Exercise instructions –
Search the records for the line with "Given: Select the". Output that line and each line after it, exactly, and stop at the end; omit pictures.

Data shown –
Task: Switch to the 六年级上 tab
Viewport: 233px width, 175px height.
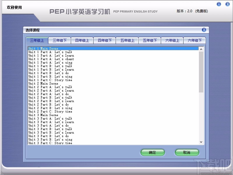Action: click(172, 40)
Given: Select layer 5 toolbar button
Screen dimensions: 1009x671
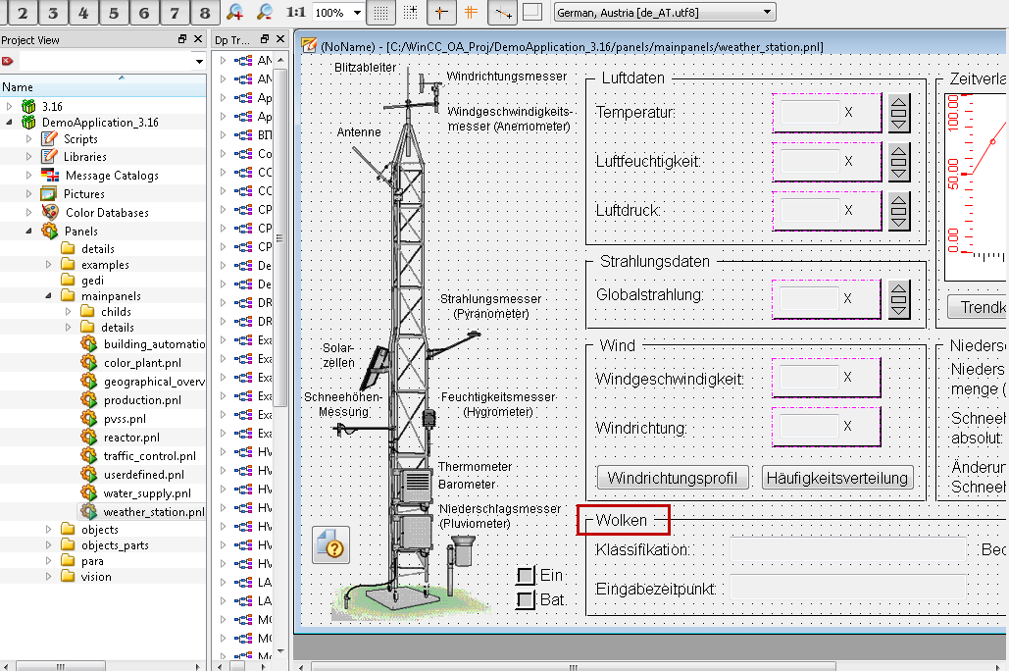Looking at the screenshot, I should click(115, 13).
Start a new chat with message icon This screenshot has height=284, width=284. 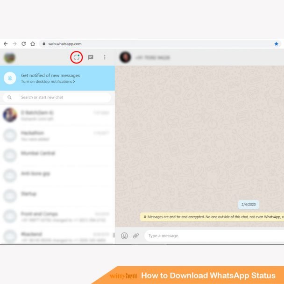click(91, 57)
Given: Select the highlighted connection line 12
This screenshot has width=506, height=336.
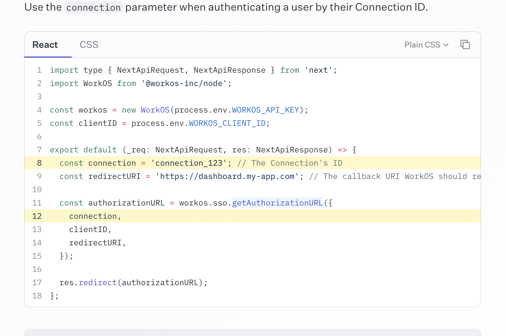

Task answer –
Given: Select the highlighted connection line 12
This screenshot has width=506, height=336.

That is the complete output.